> [RECORDS]
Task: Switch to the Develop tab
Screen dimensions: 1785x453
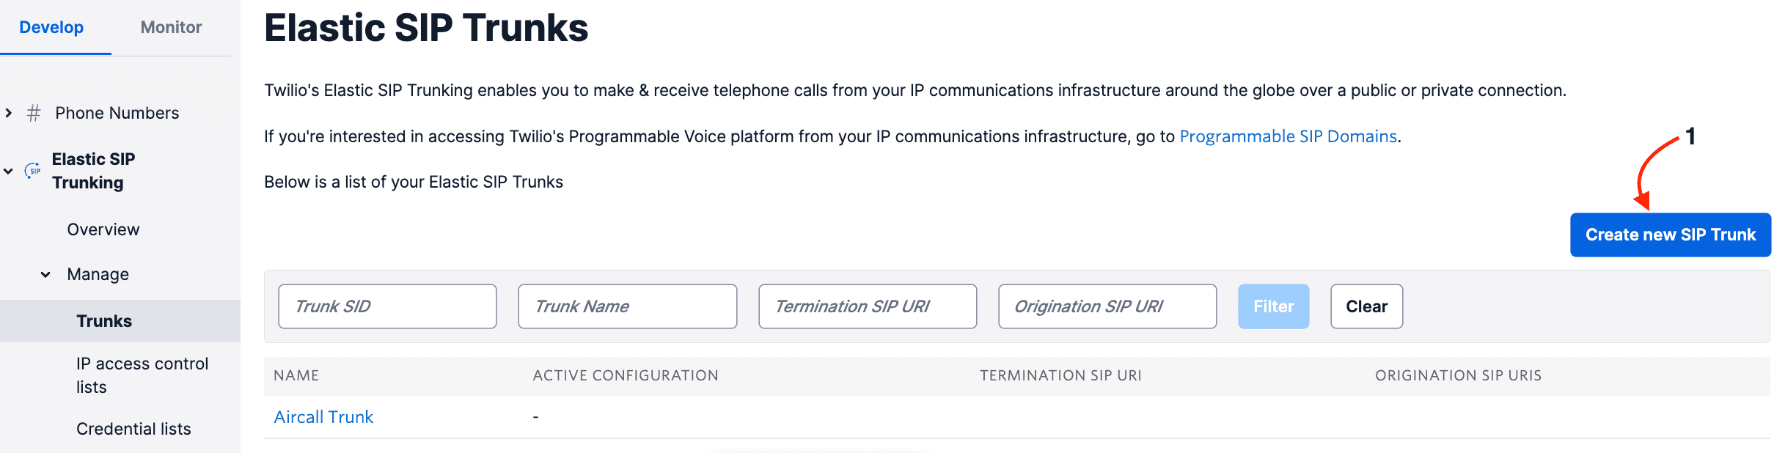Action: (x=51, y=27)
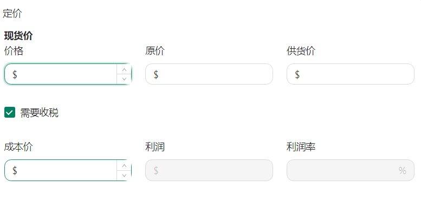421x212 pixels.
Task: Uncheck the 需要收税 checkbox
Action: coord(10,112)
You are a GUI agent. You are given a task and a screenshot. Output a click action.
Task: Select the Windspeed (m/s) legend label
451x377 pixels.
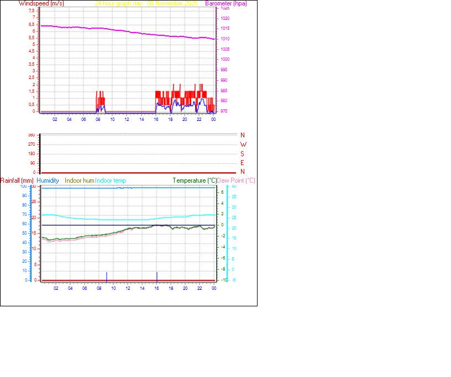(41, 3)
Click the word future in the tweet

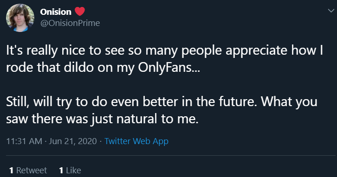(238, 101)
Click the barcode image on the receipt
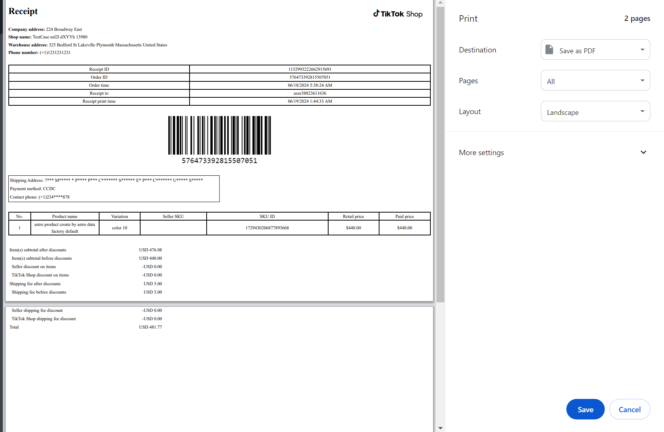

> [PROMPT] Without including any pictures, repeat the records above exactly.

> [RESULT OF THE TASK]
Task: Switch to the Develop tab
Screen dimensions: 1785x453
Action: (x=51, y=27)
421x212 pixels.
Task: Uncheck the 需要收税 checkbox
Action: coord(10,112)
You are a GUI agent. You are given a task and a screenshot. Output a click action.
Task: Select the Windspeed (m/s) legend label
451x377 pixels.
(41, 3)
Click the word future in the tweet

(238, 101)
Click the barcode image on the receipt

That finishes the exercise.